Odi eine Klasse für sich

Alpine Ski-WM in Schladming, III

Marco Odermatt wird seiner klaren Favoritenstellung im Super-G gerecht, Raphael Haaser lässt Österreich erneut jubeln, und Adrian Smitheth Sejersted aus Norwegen überrascht (zumindest mich).
Am Wochenende finden dann die beiden Abfahrten bei Frauen und Männern statt.

 

Super-G der Männer

 

Das Rennen

 

Marco Odermatt – und dann lange nichts.
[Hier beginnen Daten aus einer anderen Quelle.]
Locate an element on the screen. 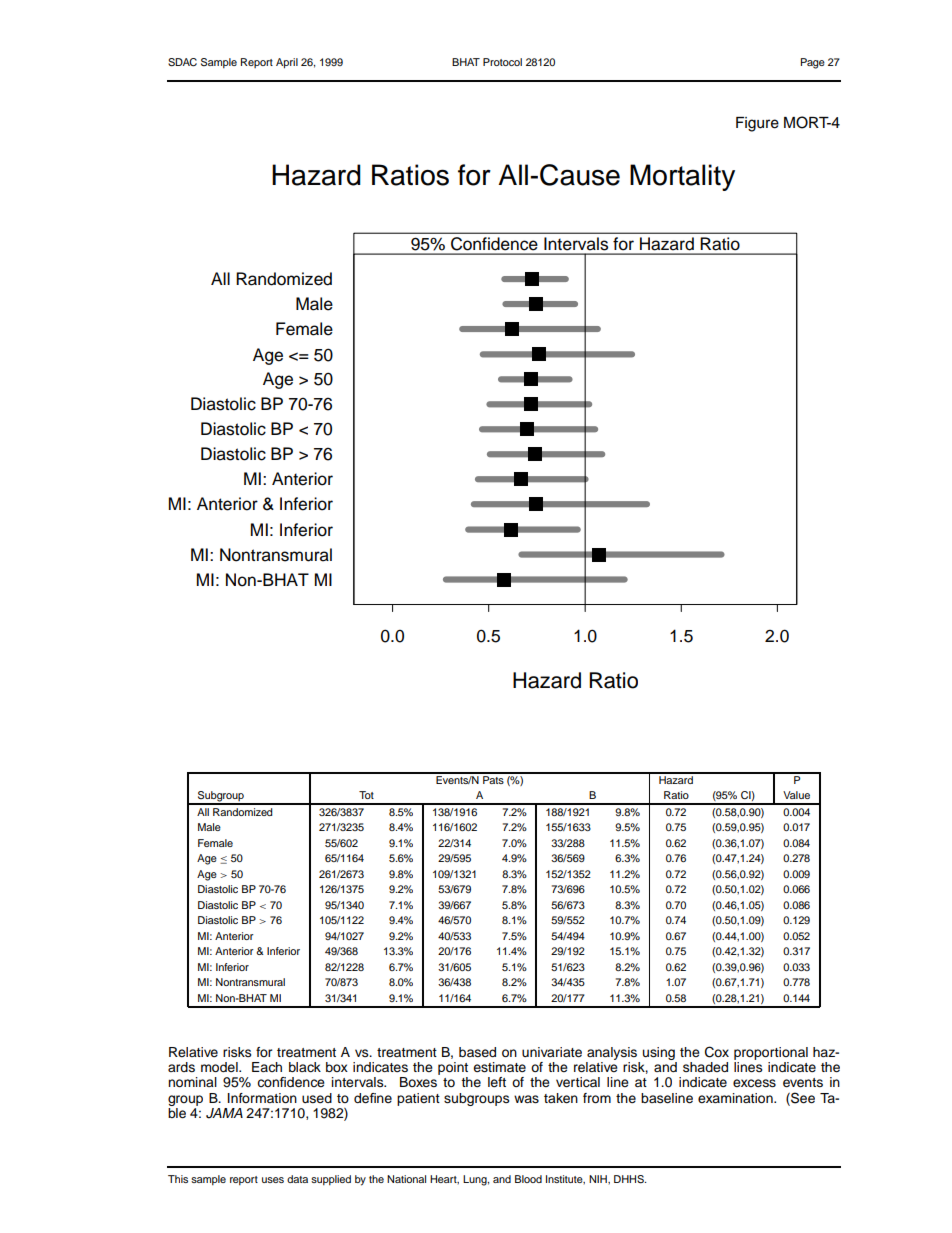  uses is located at coordinates (273, 1180).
Mit einer nahezu fehlerlosen Fahrt gewann der Schweizer sein erstes WM-Gold im Super-G. Der beste Skifahrer unserer Zeit hat sein erstes Statement bei diesen Titelkämpfen gesetzt.1 Sekunde war am Ende sein Vorsprung auf den Zweiten Raphael Haaser. Zum Vergleich: Zwischen Platz 2 und 12 waren es auch nur 1,05 Sekunden.
Obwohl die Schweiz die Nase vorne hatte, wird die Skination Österreich mehr als zufrieden sein. Mit einer Medaille gerade für Raphael Haaser war nicht unbedingt zu rechnen. Haaser selbst musste auch die Belastung wegstecken, dass seine Schwester Ricarda, nicht Rebecca, wie ich gestern schrieb, sich tags zuvor schwer verletzt hatte. „Sie hat mir eine WhatsApp geschickt, ich soll Gas geben.“ Völlig überraschend kommt Silber nicht, hatte er doch bei der Generalprobe in Kitzbähel ebenfalls Platz 2 belegt.
Dagegen bin zumindest ich völlig baff über Bronzefahrer Sejersted, zumal er mit der im Super-G undankbaren Nummer 1 ins Rennen ging. Undankbar deshalb, weil er damit als Testpilot ohne Training bei gewaltigen Geschwindigkeiten fungiert. Doch die Fahrt des Draufgängers war tadellos, und als sie Fahrer für Fahrer hielt (außer bei Odermatt und Haaser), war es schon absehbar, dass es sich mit Bronze ausgeht.

Ein Debakel erlebte der Titelverteidiger: James Crawford aus Kanada, strahlender Hahnenkammsieger in der Abfahrt, belegte nach einer extrem fehlerhaften Fahrt den letzlich indiskutablen 27. Rang mit unglaublichen 3,41 Sekunden Rückstand.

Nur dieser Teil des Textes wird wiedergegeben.